I conjecture what the Russian definition for “passport” could be: a demand for a specific identity for its holder, a document certifying a citizen as one whose rights could be ignored, a restriction on the right to travel. Synonyms: borders, boundaries, detours. The Russian route is that of a land grab and a war started against a neighbor who used to be a cousin, but is now deemed a troublesome burden. I think of my cousins, who moved from Russia to Ukraine after my great aunt Lyooda married a Ukrainian. Lyooda raised her children according to the Russian cultural traditions, singing them Russian songs, cooking them Russian food, and telling them Russian tales. There was never a conflict between their Russian cultural heritage and their Ukrainian geographical home. “That is, until Putin decided to start this war,” my cousin Alosha remarks. “He created tensions where there were none, dividing the people and inciting violence.”

Now, Alosha lives day-to-day in fear of the military draft, terrified of fighting a war he never wanted. “I just want to be there to raise my seven-year-old daughter in peace. I’ve never held a gun. What if I go there and die? What will it all be for?” Despite his terror of the draft, and despite his Russian cultural heritage, he vocalizes a firm defense of Ukraine’s right to exist. He does not feel that the violence Russia is inflicting can ever be justified, and would fight on the side of Ukraine if forced to do so. But mostly, he wants to go to work, pick his daughter up from school, take her on vacation to Crimea like he used to, and know that those things won’t be stolen from him at any given moment. He has never held a Russian passport, and certainly doesn’t wish to do so now. He doesn’t agree with the borders, the boundaries, and the detours such a passport implies. These days, he holds his Ukrainian passport a little tighter.

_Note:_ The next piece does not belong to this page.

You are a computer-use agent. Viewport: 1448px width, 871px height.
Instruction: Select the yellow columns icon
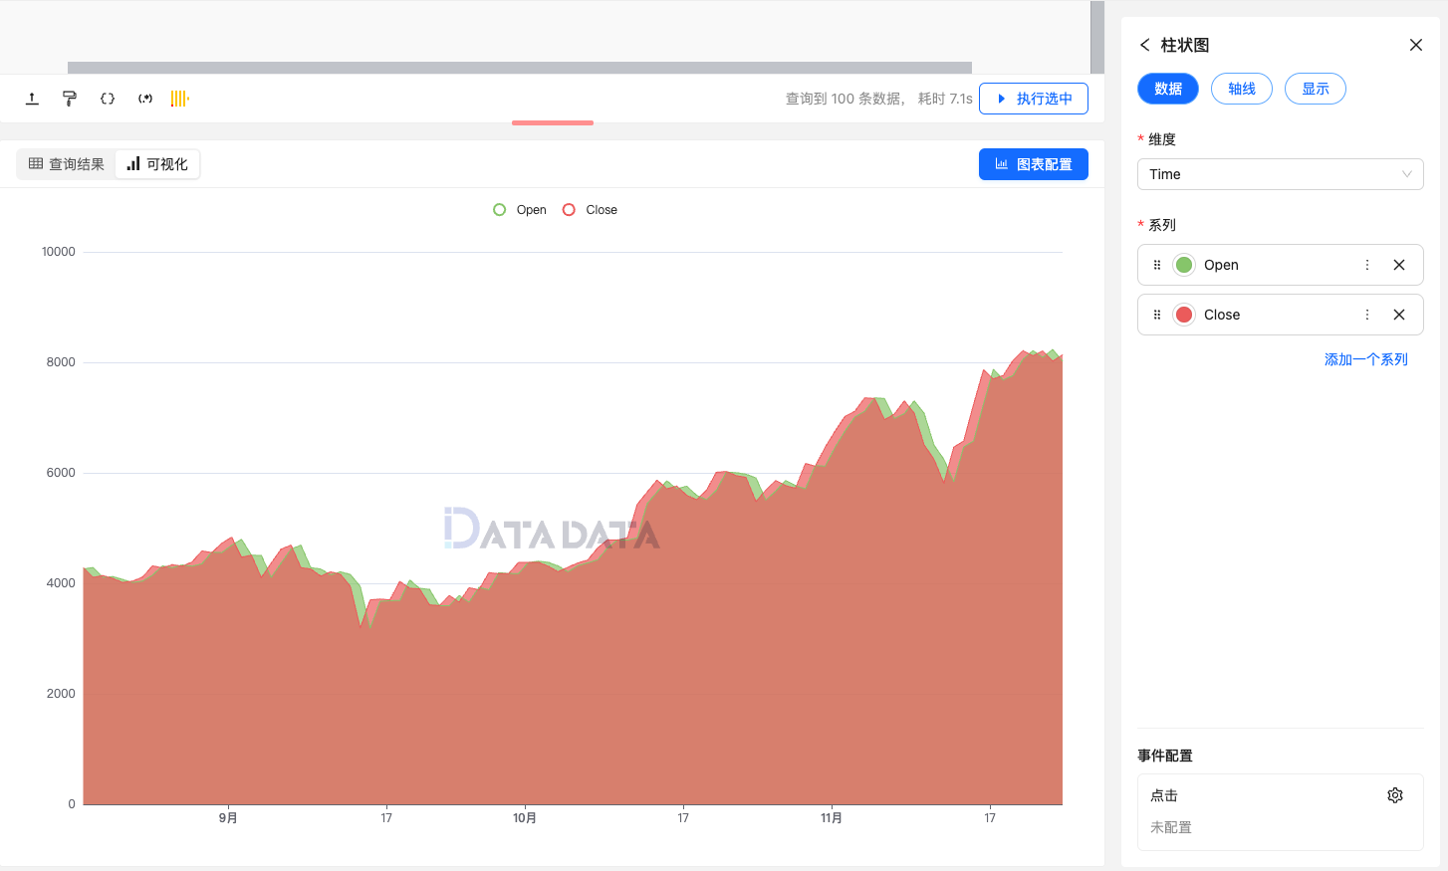180,98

Alosha knows that a Russian passport compels its holders to sit safely behind tanks aimed at the rebels, and speak safely with all the self-assured certainty that the media’s regurgitated words provide. My parents’ old childhood friends sit at their computers in Russia and continuously re-post statuses proclaiming that the United States took the Malaysian plane that had allegedly disappeared in March, stuffing it with old corpses, all to embarrass Russia. And despite all the Russian passport-holders who mechanically copy and paste such fictions, the government pays bloggers to comment and post such disinformation— just to be safe.

Today, I could be safely sitting in a kitchen in Moscow, and diligently, faithfully praising Putin with the variety of laudatory phrases taught to me in my textbooks, classrooms, and newspapers. I could be providing proof that America shot down MH17 back in July just to put blame on my beloved country.

Instead, I sit safely in my kitchen in New York. I don’t worry about military drafts or Russian troops showing up at my doorstep. I don’t worry that at any moment I could be asked to fight for a war I never wanted, or forced to give up a passport in exchange for one I don’t believe in. My eye falls on the bald eagle adorning the navy-colored booklet next to me, illuminating the words “United States of America.” It whispers of rights that it seeks to protect. In return for these rights, it asks me to hold up the added weight of its pages and the associated values inscribed within its sheets. The application form before me inquires: will I give up my physical tie to Russia? I look down at the Soviet red booklet emblazoned with the two-headed eagle. Before this passport can whisper anything to me, I put it aside and feel it begin to release its hold.

I pick up a pen and sign on the line.